Decreto Sardegna, Loi (Uiltec Sardegna): “Il ricorso della Regione al TAR Lazio potrebbe avere effetti devastanti per la Sardegna”

“La UILTEC SARDEGNA esprime forte preoccupazione sul ricorso che la Regione Sardegna ha presentato sul DPCM Sardegna sull’infrastrutturazione e la metanizzazione della Sardegna”. Lo dichiara il segretario generale della Uiltec Sardegna, Pierluigi Loi, evidenziando l’inopportunità del ricorso in momento così difficile di crisi economica e politica dell’Italia e in particolare della Sardegna.

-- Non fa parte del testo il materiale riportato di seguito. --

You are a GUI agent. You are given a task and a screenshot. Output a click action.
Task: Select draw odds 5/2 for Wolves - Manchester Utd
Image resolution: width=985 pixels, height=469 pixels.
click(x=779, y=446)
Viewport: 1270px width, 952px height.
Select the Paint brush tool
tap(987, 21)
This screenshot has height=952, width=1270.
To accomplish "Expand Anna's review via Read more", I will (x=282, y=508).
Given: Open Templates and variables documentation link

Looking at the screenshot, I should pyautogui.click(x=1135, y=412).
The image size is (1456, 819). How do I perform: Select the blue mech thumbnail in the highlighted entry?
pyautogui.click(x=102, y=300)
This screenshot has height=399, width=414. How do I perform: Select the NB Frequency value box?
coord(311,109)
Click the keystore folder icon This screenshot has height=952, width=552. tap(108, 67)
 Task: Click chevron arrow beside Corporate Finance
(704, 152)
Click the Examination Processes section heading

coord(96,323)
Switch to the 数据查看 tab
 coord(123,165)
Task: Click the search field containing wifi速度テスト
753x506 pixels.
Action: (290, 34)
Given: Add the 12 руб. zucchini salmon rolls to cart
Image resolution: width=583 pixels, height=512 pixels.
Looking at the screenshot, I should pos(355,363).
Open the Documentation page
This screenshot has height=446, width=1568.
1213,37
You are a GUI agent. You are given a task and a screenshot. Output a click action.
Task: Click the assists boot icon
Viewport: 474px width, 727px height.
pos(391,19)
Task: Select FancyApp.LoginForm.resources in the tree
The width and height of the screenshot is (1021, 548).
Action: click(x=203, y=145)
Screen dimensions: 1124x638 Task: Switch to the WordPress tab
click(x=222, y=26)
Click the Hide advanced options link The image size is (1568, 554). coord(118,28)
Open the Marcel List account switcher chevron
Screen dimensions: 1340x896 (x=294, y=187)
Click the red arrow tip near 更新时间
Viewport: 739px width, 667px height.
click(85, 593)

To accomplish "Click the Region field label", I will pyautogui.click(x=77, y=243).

“Il Dpcm – sottolinea Loi – prevede l’arrivo del gas nei poli di Sulcis, Oristano e Porto Torres, dando la speranza della ripresa produttiva di aziende come l’Eurallumina o la possibilità di ridurre gli altissimi costi energetici che in questo periodo stanno costringendo aziende come la Portovesme S.r.l. a spegnere le proprie linee produttive. Anche le piccole e medie imprese, in particolare quelle della trasformazione agroalimentare, trarrebbero giovamento dall’arrivo in Sardegna del metano”.
“Negli ultimi due anni in cui la Regione ha concertato il Decreto con svariati incontri al MITE e presso la presidenza del Consiglio cosa ha portato a casa?”, si chiede il segretario della Uiltec Sardegna, ricordando come il presidente Solinas abbia motivato il ricorso – peraltro presentato solo l’ultimo giorno utile prima dell’entrata in vigore del DPCM – appellandosi “all’autonomia regionale in materia energetica”.
“Riteniamo questo modus operandi lesivo degli interessi dell’intera comunità Sarda anche perché non c’è una politica di programmazione chiara da parte della Regione in materia energetica che preveda un mix di approvvigionamenti tesi ad abbassare i costi. Chiediamo alla Regione di scoprire le carte e di venire allo scoperto in maniera trasparente, dicendo chiaramente ai Sardi qual è la sua idea di sviluppo industriale, economico e sociale della Sardegna. La Uiltec – conclude Pierluigi Loi – teme che questi atti che hanno una parvenza di strumentalità in periodi di campagna elettorale si possano rivelare devastanti per gli interessi della Sardegna”.